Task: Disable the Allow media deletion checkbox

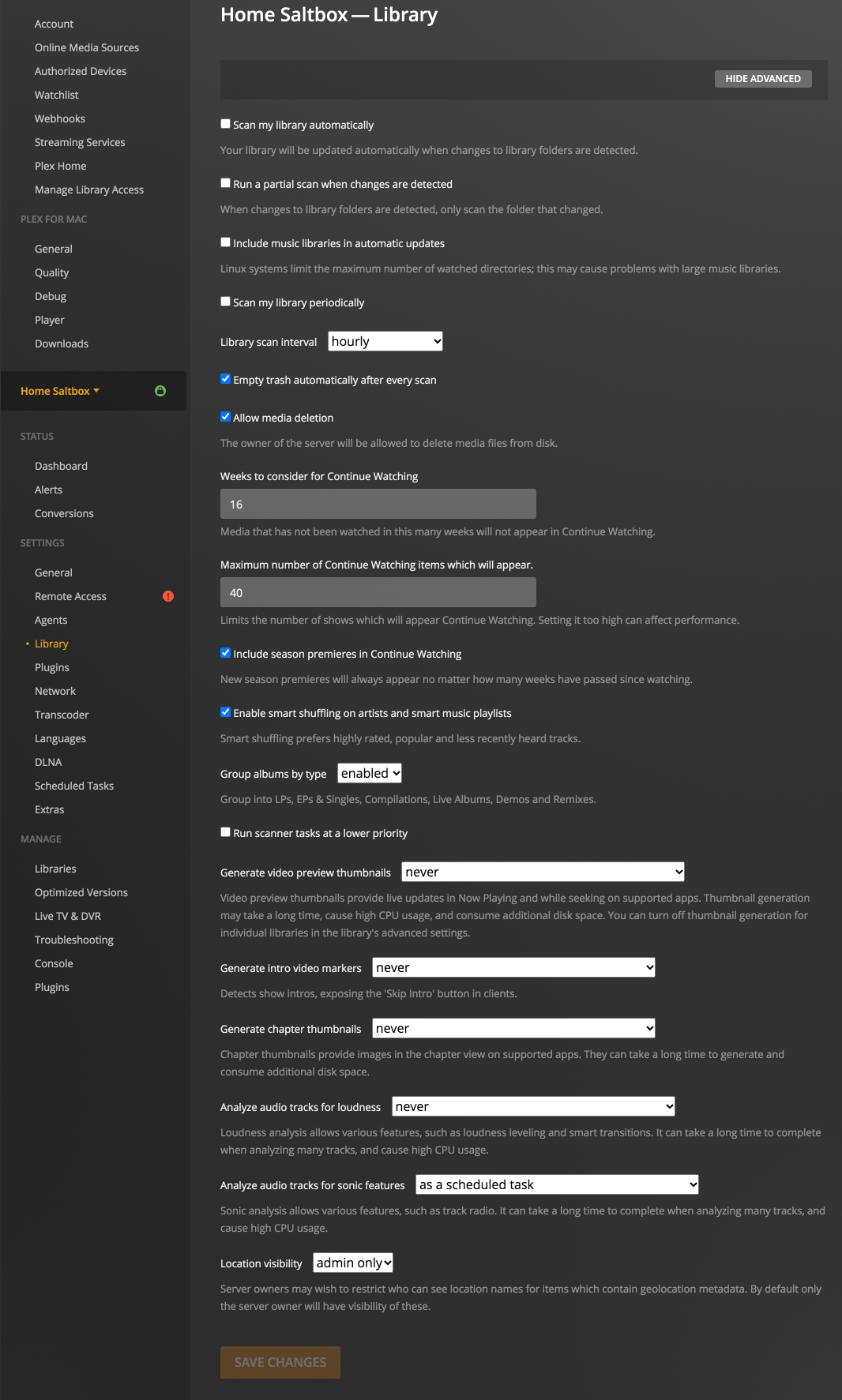Action: point(226,417)
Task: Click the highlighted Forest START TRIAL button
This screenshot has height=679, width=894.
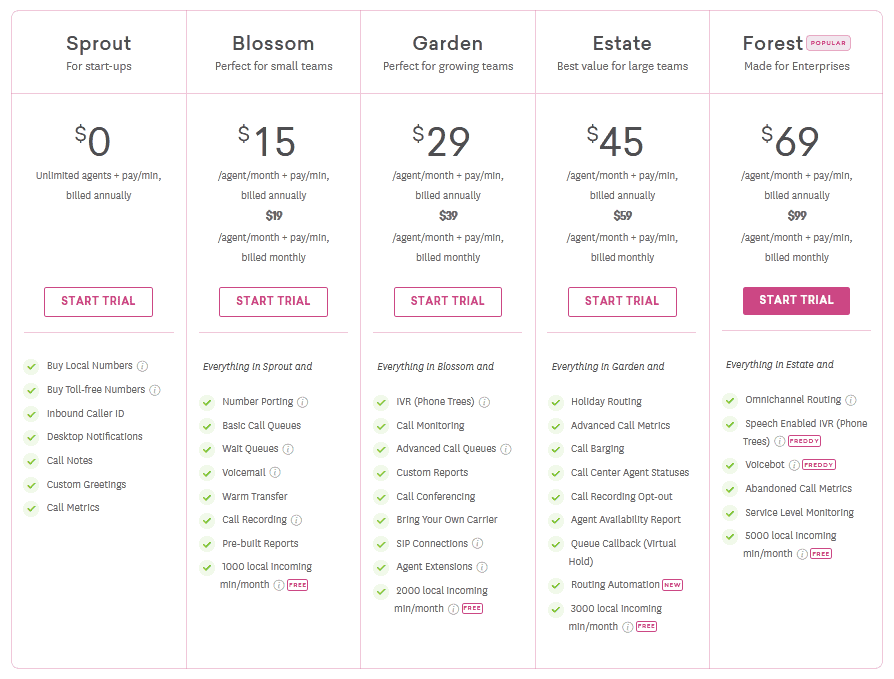Action: tap(796, 300)
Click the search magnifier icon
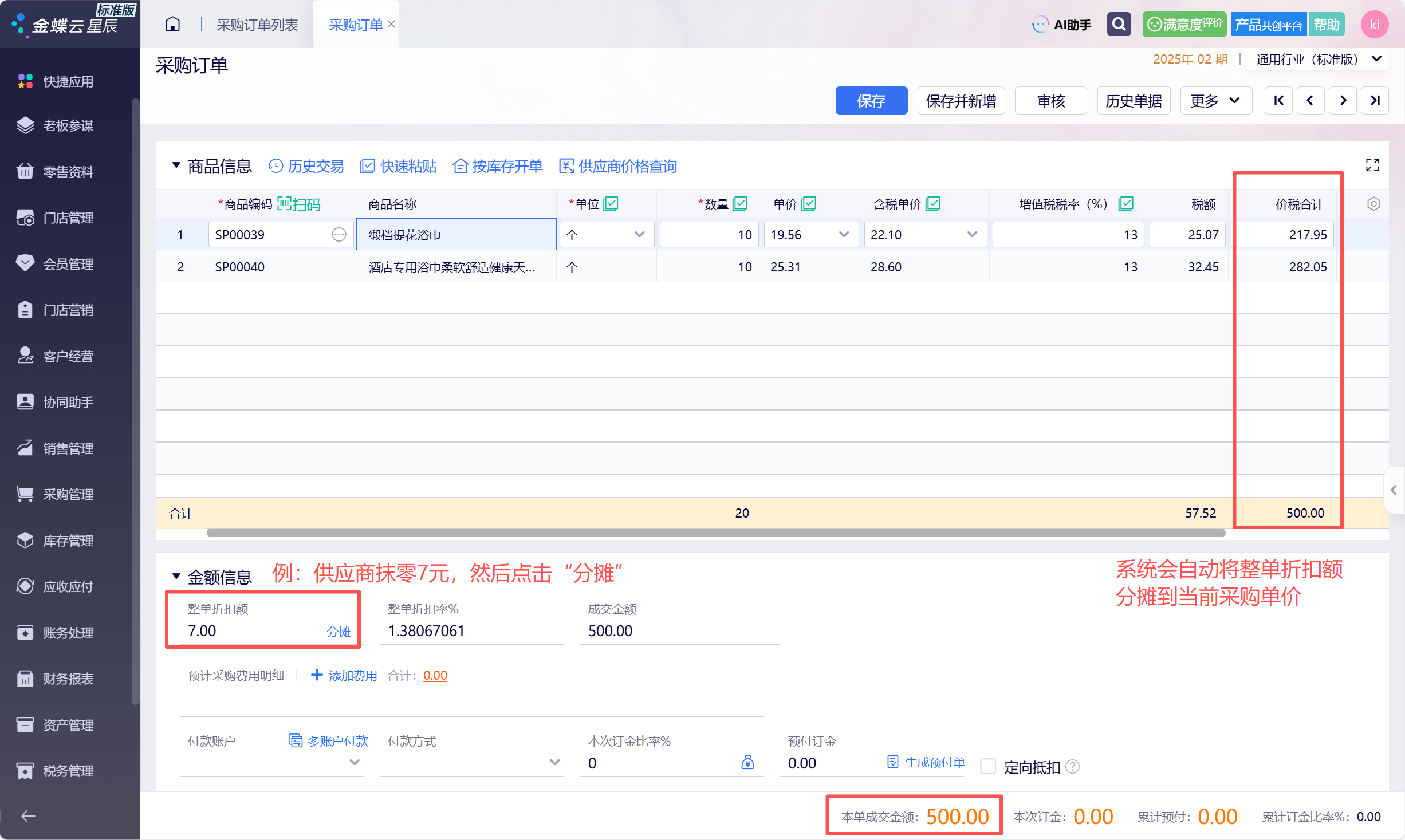 (1119, 24)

####

§ **How to complete this task**: Set out the material once more, exact in every line, with no images.

§ **Result of the task**:
Task: Disable the Allow media deletion checkbox

Action: point(226,417)
Task: Click the highlighted Forest START TRIAL button
This screenshot has height=679, width=894.
Action: tap(796, 300)
Click the search magnifier icon
 (1119, 24)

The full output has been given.